◆ Activity
Transcribe the lines exactly, beginning with the one that contains "Tap the search magnifier icon" and ending with the final line of the records. Do not transcribe pictures.

┌─ Entries provided

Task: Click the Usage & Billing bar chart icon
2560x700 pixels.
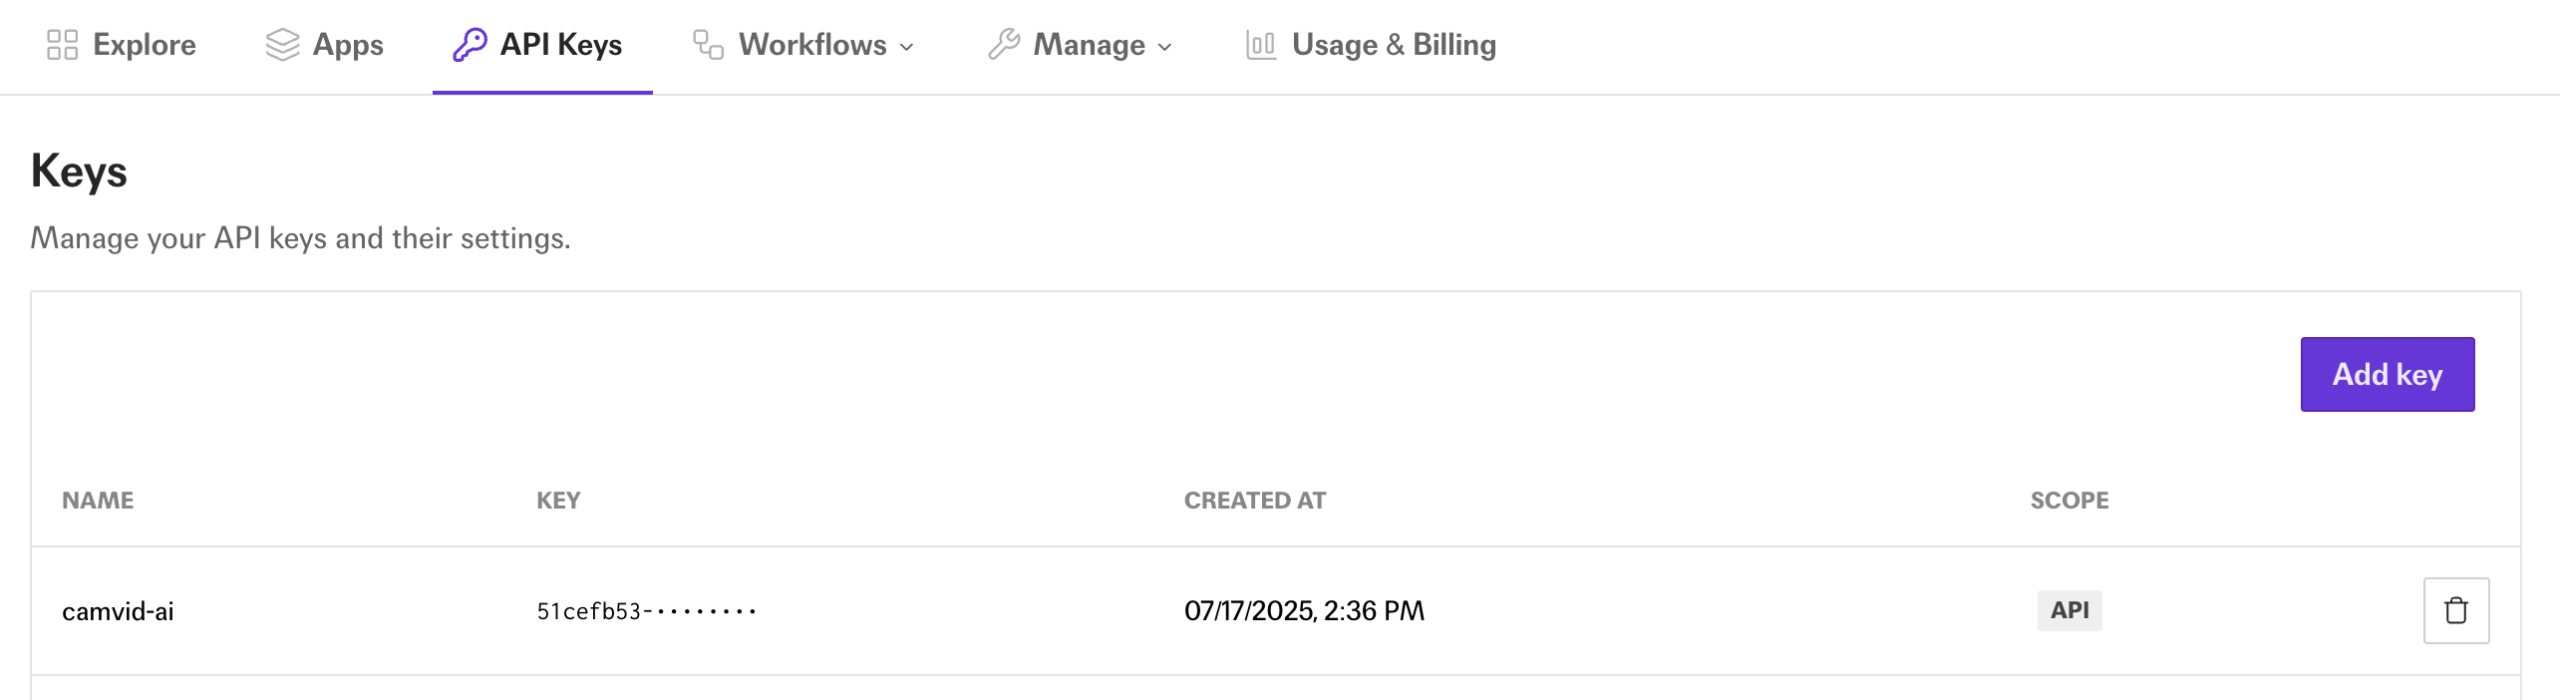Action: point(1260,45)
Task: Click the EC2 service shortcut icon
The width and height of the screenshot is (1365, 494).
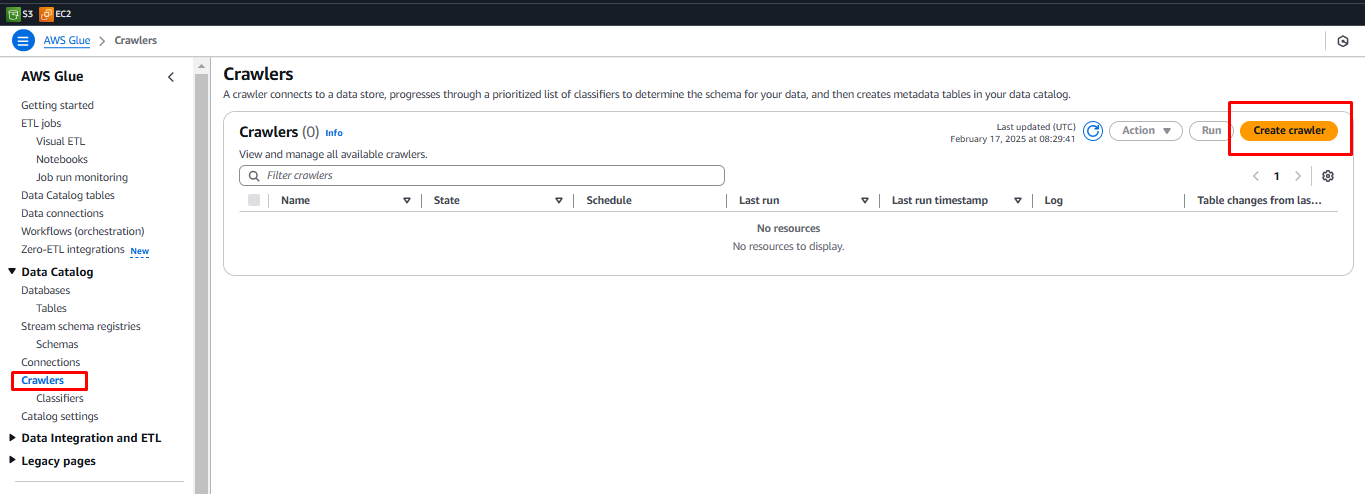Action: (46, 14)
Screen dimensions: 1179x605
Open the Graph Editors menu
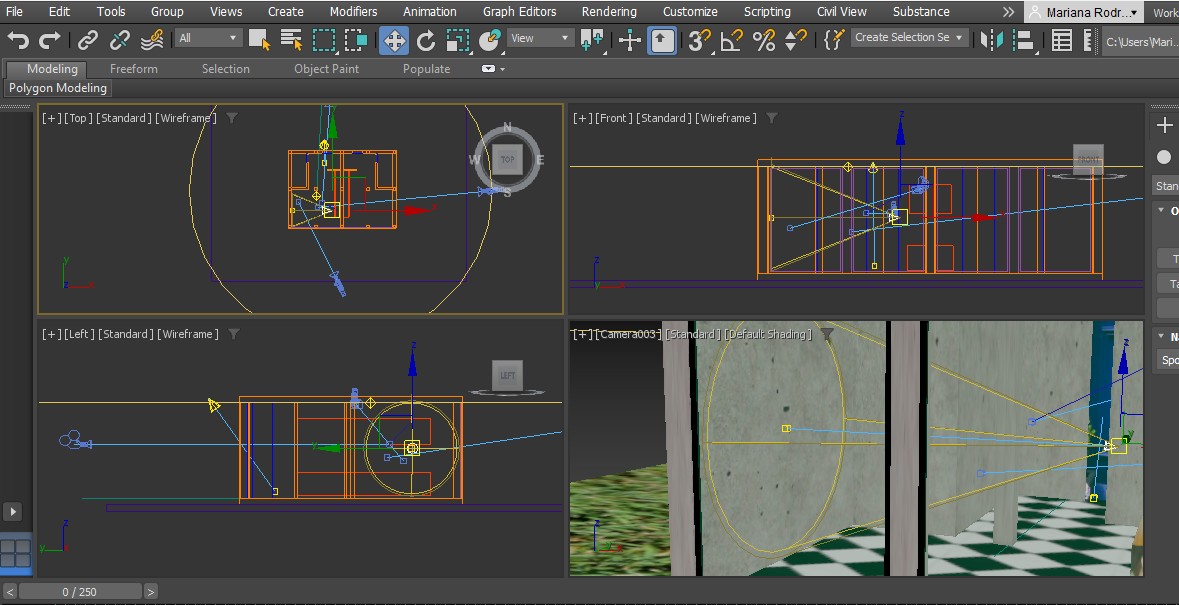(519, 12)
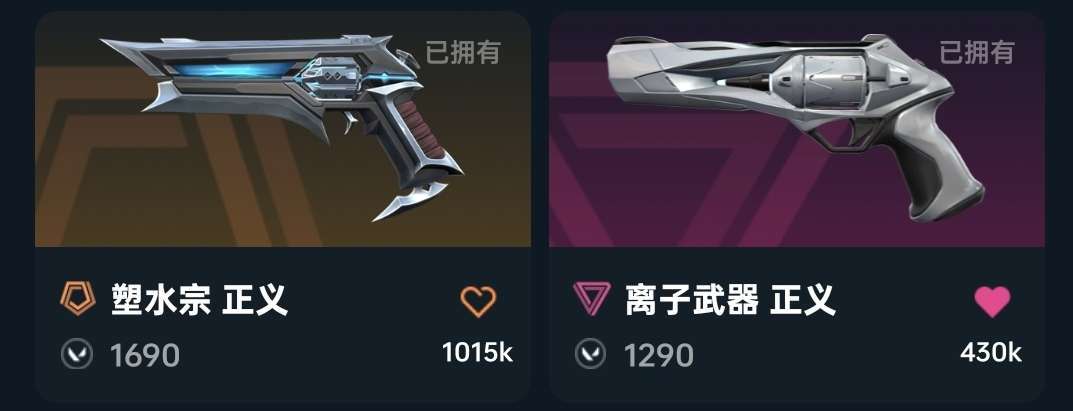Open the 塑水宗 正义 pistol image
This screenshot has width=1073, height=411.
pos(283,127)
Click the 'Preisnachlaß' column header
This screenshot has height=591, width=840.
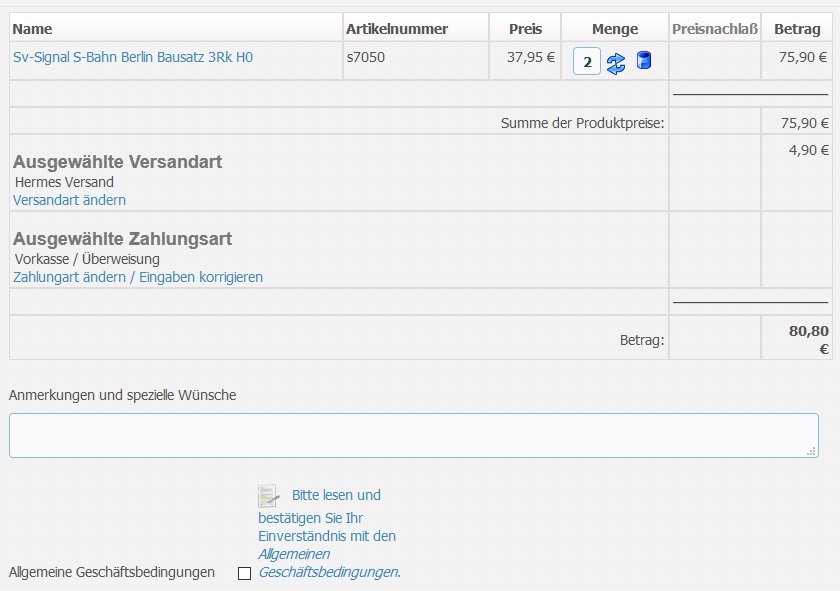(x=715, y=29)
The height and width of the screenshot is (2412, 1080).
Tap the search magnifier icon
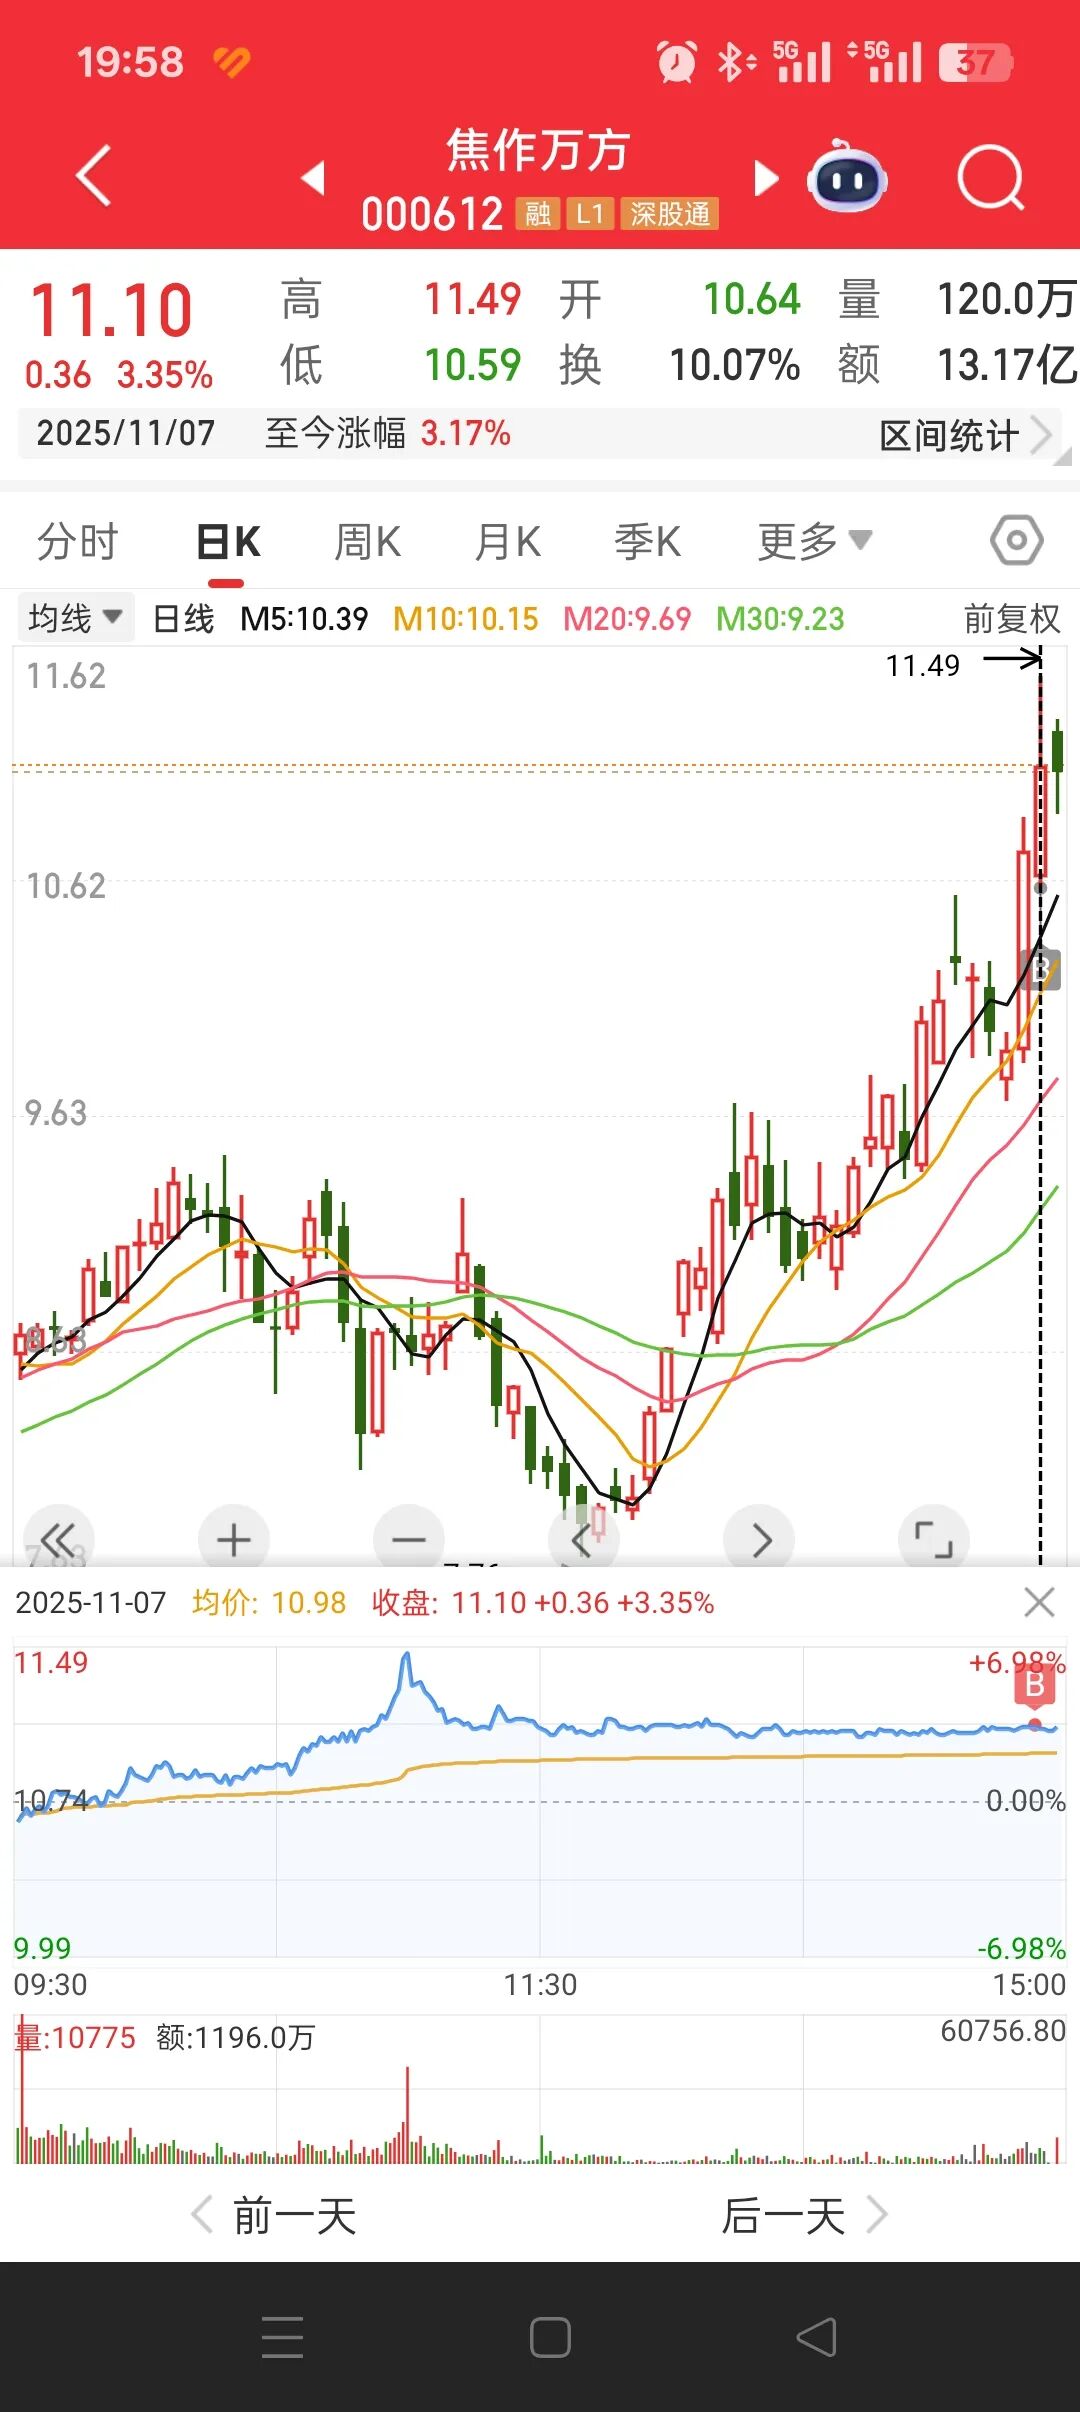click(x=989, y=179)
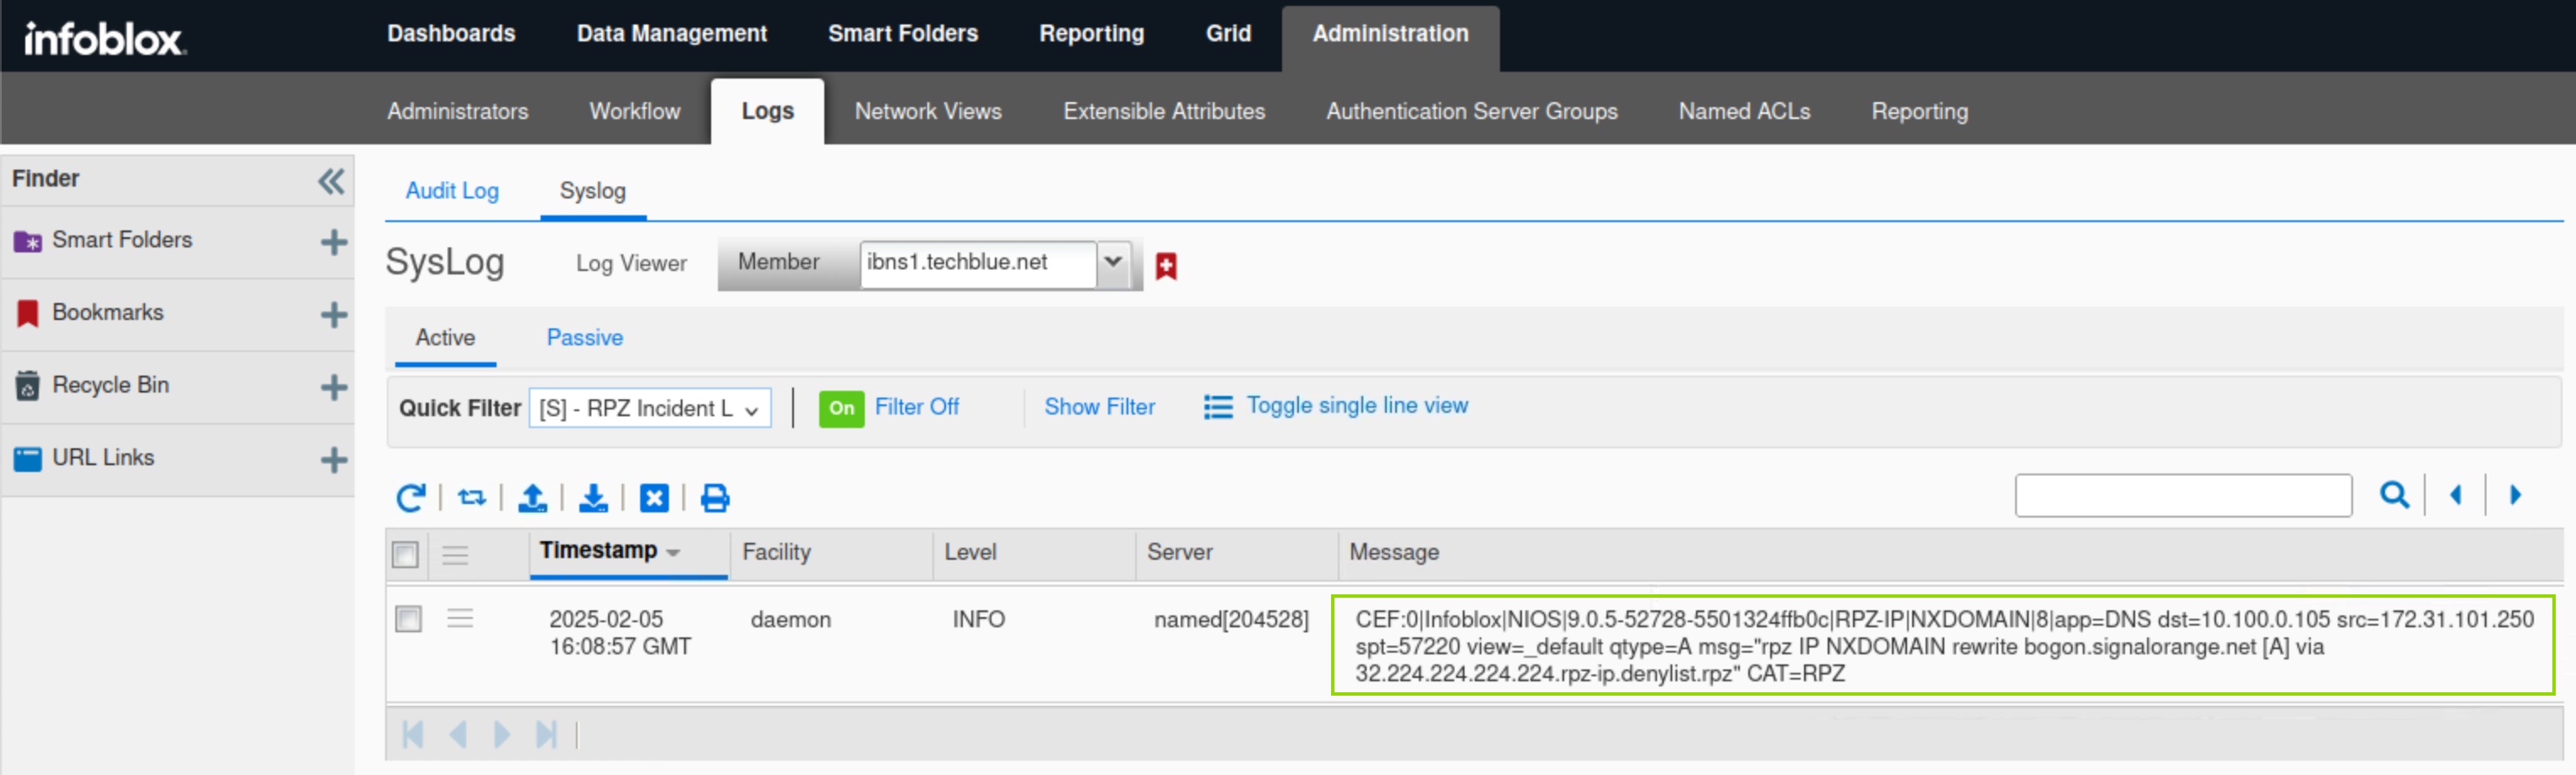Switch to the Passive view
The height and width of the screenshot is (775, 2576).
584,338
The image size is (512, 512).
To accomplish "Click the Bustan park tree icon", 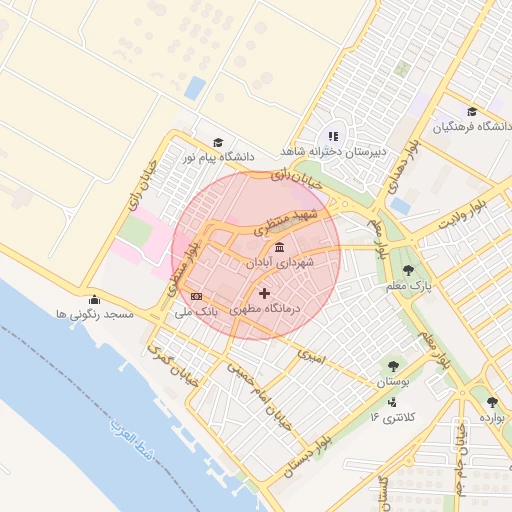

└─

◆ Solution for this problem
Tap the search magnifier icon
click(x=989, y=179)
Switch to the Passive view
The height and width of the screenshot is (775, 2576).
584,338
The image size is (512, 512).
To accomplish "Click the Bustan park tree icon", 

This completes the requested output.